Soldier brings Iraqi to U.S.

This Dec. 23, 2005, photo released by Joey Coon shows Coon, left, an American soldier, and his translator at the time, Bandar Hasan, beside the Tigris River in Iraq.

? They became good buddies during the war, the young American soldier and his invaluable Iraqi translator, an easygoing guy who could spot dangers in the shadows and calm jittery nerves in the streets.

When it was time to go home, Joey Coon, then an Army National Guard sergeant, set up an e-mail account for his translator, Bandar Hasan. He gave his friend a quick lesson on how to use it so they could stay in touch.

Coon didn’t expect much. Hasan wasn’t familiar with computers. But he did call on occasion, and the two joked about him coming to America one day, an idea that seemed far-fetched.

That all changed one morning when Hasan called Coon, his voice tense, his message urgent.

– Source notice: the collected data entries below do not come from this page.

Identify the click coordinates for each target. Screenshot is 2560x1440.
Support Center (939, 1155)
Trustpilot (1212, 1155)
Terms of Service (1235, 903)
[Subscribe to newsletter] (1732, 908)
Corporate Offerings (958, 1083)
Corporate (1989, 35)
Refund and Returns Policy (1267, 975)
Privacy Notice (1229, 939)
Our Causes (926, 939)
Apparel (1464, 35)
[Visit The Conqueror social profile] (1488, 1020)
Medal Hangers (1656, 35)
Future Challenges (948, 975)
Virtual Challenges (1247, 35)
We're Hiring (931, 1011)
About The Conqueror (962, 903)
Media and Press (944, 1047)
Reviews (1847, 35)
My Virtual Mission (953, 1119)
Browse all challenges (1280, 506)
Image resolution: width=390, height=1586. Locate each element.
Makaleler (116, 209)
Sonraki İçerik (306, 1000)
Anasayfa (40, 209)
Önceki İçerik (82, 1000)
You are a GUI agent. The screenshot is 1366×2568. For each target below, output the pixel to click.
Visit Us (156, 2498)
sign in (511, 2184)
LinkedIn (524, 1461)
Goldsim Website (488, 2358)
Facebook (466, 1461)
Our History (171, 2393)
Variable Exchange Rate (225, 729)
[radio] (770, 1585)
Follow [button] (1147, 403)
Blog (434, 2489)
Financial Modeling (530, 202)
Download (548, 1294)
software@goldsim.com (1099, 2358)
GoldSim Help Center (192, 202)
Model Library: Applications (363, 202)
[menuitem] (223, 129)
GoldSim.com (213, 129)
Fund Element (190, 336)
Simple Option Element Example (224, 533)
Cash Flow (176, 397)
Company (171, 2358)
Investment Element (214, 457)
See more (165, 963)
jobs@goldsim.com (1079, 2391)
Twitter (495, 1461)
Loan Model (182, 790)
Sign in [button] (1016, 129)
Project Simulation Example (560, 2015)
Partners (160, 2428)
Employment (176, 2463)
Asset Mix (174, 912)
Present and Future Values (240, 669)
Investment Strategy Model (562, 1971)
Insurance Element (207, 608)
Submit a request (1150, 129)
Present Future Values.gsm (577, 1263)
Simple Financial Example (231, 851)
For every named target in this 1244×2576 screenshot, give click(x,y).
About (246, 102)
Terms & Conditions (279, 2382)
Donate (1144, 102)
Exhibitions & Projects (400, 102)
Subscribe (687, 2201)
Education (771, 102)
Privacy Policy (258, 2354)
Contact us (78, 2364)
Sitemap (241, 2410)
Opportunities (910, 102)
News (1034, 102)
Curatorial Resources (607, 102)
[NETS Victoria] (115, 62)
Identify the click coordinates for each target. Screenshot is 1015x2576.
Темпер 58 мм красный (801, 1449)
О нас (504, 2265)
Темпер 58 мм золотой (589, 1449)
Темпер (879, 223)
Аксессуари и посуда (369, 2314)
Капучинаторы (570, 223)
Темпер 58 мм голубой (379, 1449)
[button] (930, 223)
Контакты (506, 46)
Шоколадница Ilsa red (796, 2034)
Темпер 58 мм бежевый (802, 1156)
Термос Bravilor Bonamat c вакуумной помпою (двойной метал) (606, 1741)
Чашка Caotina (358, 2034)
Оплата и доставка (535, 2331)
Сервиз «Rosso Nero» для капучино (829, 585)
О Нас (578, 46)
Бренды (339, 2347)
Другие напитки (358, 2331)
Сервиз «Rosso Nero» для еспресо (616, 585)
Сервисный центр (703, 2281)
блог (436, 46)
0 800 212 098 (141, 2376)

He was no longer a translator, he was on the run and in fear of his life.

“He was very scared and worried and thought he was in a lot of danger,” Coon says, recalling how this conversation differed from others. “It was less about two guys joking, ‘Hey buddy, won’t it be fun when you come to the U.S.,’ and more like ‘Joey I need to get the heck out of here!'”

Coon knew Hasan had risked his life for him and other American soldiers.

Now he was determined to do all he could to save him.

Translators’ dangers

Among the thousands of Iraqis who’ve worked with Americans during the war, probably no group has faced greater danger than translators. They’ve been denounced as spies, condemned as traitors. Some have been killed, others tortured or threatened.

Though a law passed in 2007 made it easier for translators to come to the United States, some Americans — many of them soldiers — have felt the need to do more. They’ve raised money, hired lawyers, even welcomed Iraqis as temporary housemates.

Rescuing Hasan became a team project.

Teresa Statler, a Portland, Ore., immigration lawyer who already had helped two Iraqi translators come to America, set out to do the same for Hasan. But reaching him wasn’t always easy; he was reluctant to open American documents in the Internet cafe in Baghdad where he read his e-mail.

Jason Faler, the Oregon Guard captain who established The Checkpoint One Foundation to help Iraqi translators, contacted a general who’d served in Afghanistan to get a recommendation letter required for the visa.

The word that Hasan had been issued a visa came in a March e-mail.

“‘Bandar, my brother!!!!” Coon wrote, announcing the news. “… I’m so happy for you.”

“I really Cry when I see the e.mail,” Hasan replied, thanking him and reminding him: “You Still my Big Brother.” Hasan is now 24, Coon 28.

A few days later, Hasan and his mother shared a tearful goodbye. “This is my future, this is my life,” he says he told her. “I want to be safe.”

Taking his first-ever plane ride, Hasan watched, without regret, as the Baghdad skyline disappeared beneath him. “It’s not very good memories I have of Iraq,” he says, “Always scared. Always bad situations.”

About a dozen of Coon’s friends, including his girlfriend, Brooke Oberwetter, greeted Hasan at the airport in Washington.

The next day, they played Frisbee on the Washington Mall and did some sightseeing as Hasan took photos.

“One day,” he says, “I’m going to show them to my children.”

New life in U.S.

As predicted, the hard part wasn’t over.

It took three months for Hasan to find work. He now holds two part-time positions busing dishes, but worries about supporting himself.

“He’s a very proud guy,” Coon says. “He doesn’t want to feel like he’s a burden.”

Hasan also hasn’t escaped the horrors of war. Early on, he learned an Iraqi friend, a contractor he’d entrusted to watch over his mother, had been killed. Then an Iraqi child who reminded Hasan of himself as a boy was killed, too.

Hasan plans to take English classes, would eventually like to go to college and maybe, one day, bring his mother here.

For now, he’s basking in his new “family” that includes Coon’s father, Jim Coon. The two talk and exchange text messages regularly. “He calls me dad, I call him my No. 2 son,” the elder Coon says.

Hasan is giddy just thinking about it.

“I’ve got a brother,” he declares. “I’ve got a family, people who take care of me. It’s amazing.”